Network Design/Administration and Database Administration are typically positions that you work up to, not jump right into. Companies simply do not hire people without IT experience to administer their mission-critical databases and networks no matter how many classes, certificates, degrees, and certifications they've completed.

If you want to get into IT, I would recommend that you seek out and apply for entry-level IT positions; entry-level positions require no IT experience. If you want to make yourself look more attractive to employers, you might consider picking up some entry-level certifications, such as the A+, Network+, and Windows client certifications. Degrees aren't necessary to get started in IT (nor will they be necessary to become a network admin or DBA).

After you've gotten started in IT, try to put yourself in a position to do some light server administration. If that's not possible in your first IT job, look specifically for those opportunities for your second. Server admin experience will eventually lead to a server admin job, where you can pick up some DBA and/or network admin experience... which will eventually lead you to a full-fledged DBA or network admin position.


----------



## jay2xx (Sep 5, 2013)

BosonMichael said:


> As someone who has sat on the other side of the interview table, I can honestly say that taking certificate courses doesn't mean much to most interviewers.
> 
> Network Design/Administration and Database Administration are typically positions that you work up to, not jump right into. Companies simply do not hire people without IT experience to administer their mission-critical databases and networks no matter how many classes, certificates, degrees, and certifications they've completed.
> 
> ...



I could start with taking a course in Network Administration Technician, just to break in a entry - level IT position in the job market. Most of the position I'm looking at is requiring a certificate. I guess taking up more responsibility in a entry level position would be a nice choice. I'll try looking for entry-level.


----------



## BosonMichael (Nov 1, 2011)

jay2xx said:


> I could start with taking a course in Network Administration Technician, just to break in a entry - level IT position in the job market. Most of the position I'm looking at is requiring a certificate. I guess taking up more responsibility in a entry level position would be a nice choice. I'll try looking for entry-level.

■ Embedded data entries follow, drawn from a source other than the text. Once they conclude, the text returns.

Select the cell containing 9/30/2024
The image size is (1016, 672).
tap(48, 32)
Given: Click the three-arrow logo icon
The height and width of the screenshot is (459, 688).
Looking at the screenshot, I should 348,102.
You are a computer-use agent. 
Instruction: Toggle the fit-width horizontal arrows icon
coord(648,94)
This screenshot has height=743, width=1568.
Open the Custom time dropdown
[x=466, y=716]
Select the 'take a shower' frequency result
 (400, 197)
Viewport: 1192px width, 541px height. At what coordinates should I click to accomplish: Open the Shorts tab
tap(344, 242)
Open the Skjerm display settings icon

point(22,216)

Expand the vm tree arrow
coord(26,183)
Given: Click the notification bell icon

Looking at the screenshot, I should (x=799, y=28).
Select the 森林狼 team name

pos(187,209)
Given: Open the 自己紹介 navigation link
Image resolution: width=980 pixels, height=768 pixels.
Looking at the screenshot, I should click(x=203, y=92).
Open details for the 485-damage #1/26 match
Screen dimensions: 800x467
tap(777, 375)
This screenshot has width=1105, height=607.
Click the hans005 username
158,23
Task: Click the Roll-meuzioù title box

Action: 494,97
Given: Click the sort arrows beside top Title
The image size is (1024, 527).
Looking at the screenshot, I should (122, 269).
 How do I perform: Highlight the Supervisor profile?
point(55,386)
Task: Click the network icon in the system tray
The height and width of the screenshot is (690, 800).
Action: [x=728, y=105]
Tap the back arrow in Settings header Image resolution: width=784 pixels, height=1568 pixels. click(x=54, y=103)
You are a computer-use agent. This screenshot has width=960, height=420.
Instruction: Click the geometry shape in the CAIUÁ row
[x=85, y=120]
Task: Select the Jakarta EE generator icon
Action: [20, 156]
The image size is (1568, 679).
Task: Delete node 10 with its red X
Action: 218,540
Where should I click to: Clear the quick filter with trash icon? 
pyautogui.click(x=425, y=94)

You could... but entry-level techs aren't network admins... they're typically help desk techs, field service techs, PC support techs, tier 1 techs, and/or desktop administrators. So you'd be taking a course for a position that doesn't exist at entry-level. That's why I recommended pursuing the A+ and Network+ certifications.


----------



## jay2xx (Sep 5, 2013)

BosonMichael said:


> You could... but entry-level techs aren't network admins... they're typically help desk techs, field service techs, PC support techs, tier 1 techs, and/or desktop administrators. So you'd be taking a course for a position that doesn't exist at entry-level. That's why I recommended pursuing the A+ and Network+ certifications.


I got no idea which schools offer A+ or Network+ certification in BC, Canada.


----------



## BosonMichael (Nov 1, 2011)

jay2xx said:


> I got no idea which schools offer A+ or Network+ certification in BC, Canada.


You don't need a school. You only need a good study guide or two (I recommend the All-in-One Study Guides by Mike Meyers). When you're ready for the exam, schedule it through www.vue.com. If you want practice beforehand to see if you're ready, you can purchase practice exams... be sure to stick with trusted, well-known practice exam providers. I'd recommend some, but my opinion is heavily biased, as I currently write for one (and used to write for two others).


----------



## abilenewillson (Aug 20, 2013)

yeah really.your certifications,degree classes will not help you to get in to IT.what matter is what have you understood that you have studied and if you are able to apply whatever you have studied in practical manner.As said by other just apply for jobs at entry level take experience and experience will improve your value in market.
good luck


----------



## jay2xx (Sep 5, 2013)

BosonMichael said:


> You don't need a school. You only need a good study guide or two (I recommend the All-in-One Study Guides by Mike Meyers). When you're ready for the exam, schedule it through www.vue.com. If you want practice beforehand to see if you're ready, you can purchase practice exams... be sure to stick with trusted, well-known practice exam providers. I'd recommend some, but my opinion is heavily biased, as I currently write for one (and used to write for two others).


Thank you I will try this method.


----------